• _Exercise passage_
-----
A Hong Kong finance worker authorized a $25 million transfer after a video call with what he believed was his CFO. The face and voice were deepfakes. In another case, a Vancouver SaaS company lost $2.3 million when attackers used a cloned CEO voice on a Zoom call to push through "urgent vendor payments"—after they’d already phished the CFO’s email and studied how the real CEO talked. The pattern isn’t new. Business email compromise has relied on impersonation for years. What’s new is that the impersonation is no longer just text. It’s voice and video that pass the casual human check, and that’s enough to make people bypass the controls you thought you had.
Identity verification has become a primary control point for remote work, onboarding, and high-value transactions. It’s also become a primary target. Attackers aren’t only trying to fool a selfie or a liveness check. They’re building durable impersonation: synthetic voices for vishing and BEC, synthetic faces for account creation and takeover, and increasingly, attacks that skip the camera and microphone entirely by feeding your systems pre-recorded or AI-generated streams. If your verification design assumes "we’ll detect the fake," you’re already behind. The better question is whether you’re still trusting a single channel—and whether that channel is even the one you think it is.
Voice: The New BEC Vector
Email-based BEC works because authority and urgency override normal verification. Add a voice that sounds like the CEO, and the override gets stronger. Employees are conditioned to comply with executive requests. A voice carries tone, stress, impatience—cues that feel more "real" than text and short-circuit the "let me verify this" reflex. Attackers know it. Voice cloning no longer requires a lab. A few minutes of public audio—earnings calls, interviews, social clips—can produce a model that says whatever the attacker scripts. The tools are cheap and improving. The attack chain is straightforward: get the CFO or payments person on a call (or create urgency so they call back a number the attacker controls), play the cloned voice with a plausible story—urgent deal, confidential transfer, don’t tell anyone yet—and wire instructions go through before anyone double-checks on a separate channel.
The financial scale is real. One estimate puts AI-enabled fraud losses on a path from roughly $12 billion in 2023 to tens of billions by 2027. North American deepfake-related fraud cases have surged. The NexusFlow-style incident—spear-phish for access, study the victim’s communication, then deploy a cloned voice on a video call—is a repeatable playbook. Better voice biometrics alone won’t fix it. Never treat voice (or video) as sufficient proof of identity for high-impact actions. Voice can be part of a flow; it cannot be the only gate for moving money or changing access.
Video and the Sensor That Isn’t There
On the video side, the problem splits into two. First, the media itself: deepfakes and face swaps that look good enough to pass quick human or automated checks, especially in low resolution, on mobile, after compression. Research on real-world deepfake benchmarks (e.g., in-the-wild political and synthetic datasets) shows that detectors that perform well in clean conditions often degrade when the footage has been re-encoded, cropped, or captured on a phone. "Does this face look real?" is a moving target, and the target is moving in the attacker’s favor.
-----
• _The data_
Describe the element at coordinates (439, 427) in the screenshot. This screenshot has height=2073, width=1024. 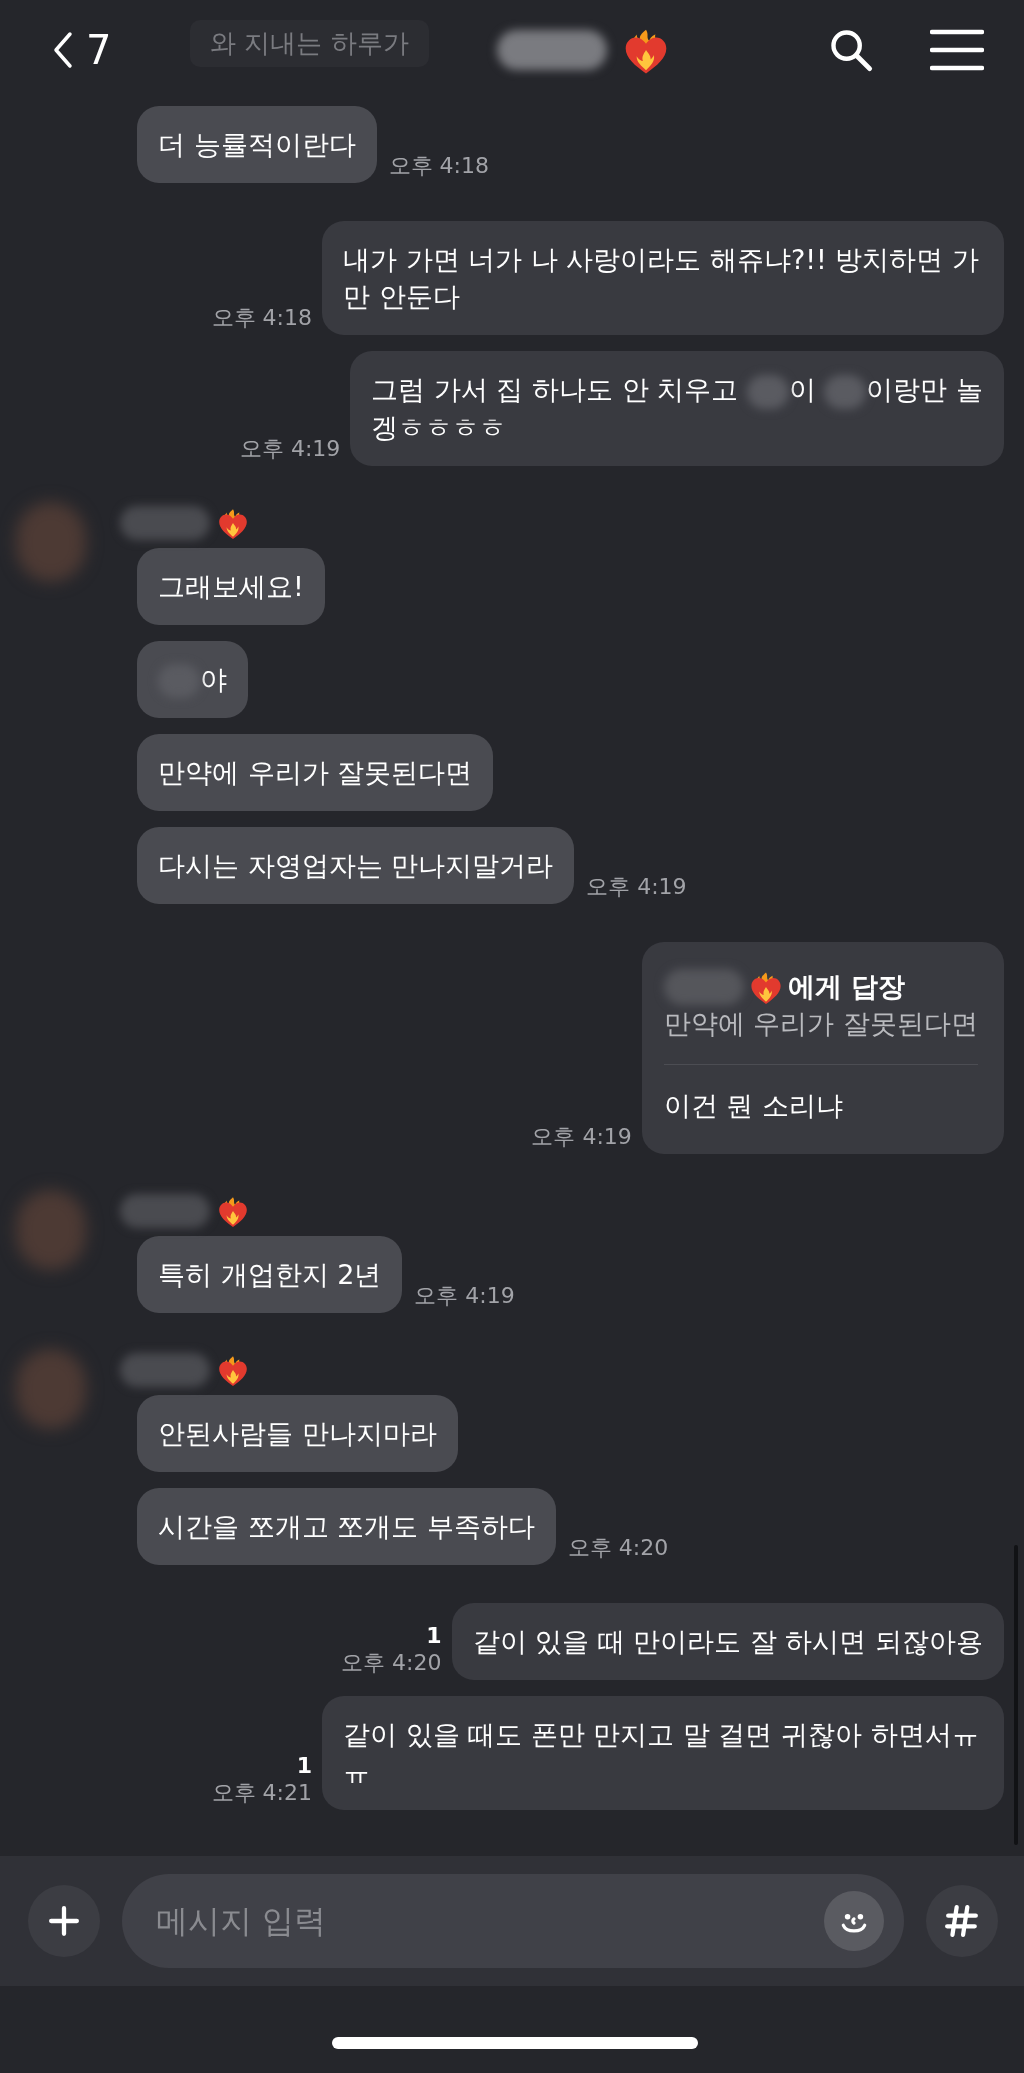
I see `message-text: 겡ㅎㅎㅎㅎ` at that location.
-----
• _What you need to do_
From the passage on deepfake fraud, pull out word for word the stretch starting with "A Hong Kong" and going on through "thought you had.". The lines have no connection to the passage on deepfake fraud.

• _Task result_
A Hong Kong finance worker authorized a $25 million transfer after a video call with what he believed was his CFO. The face and voice were deepfakes. In another case, a Vancouver SaaS company lost $2.3 million when attackers used a cloned CEO voice on a Zoom call to push through "urgent vendor payments"—after they’d already phished the CFO’s email and studied how the real CEO talked. The pattern isn’t new. Business email compromise has relied on impersonation for years. What’s new is that the impersonation is no longer just text. It’s voice and video that pass the casual human check, and that’s enough to make people bypass the controls you thought you had.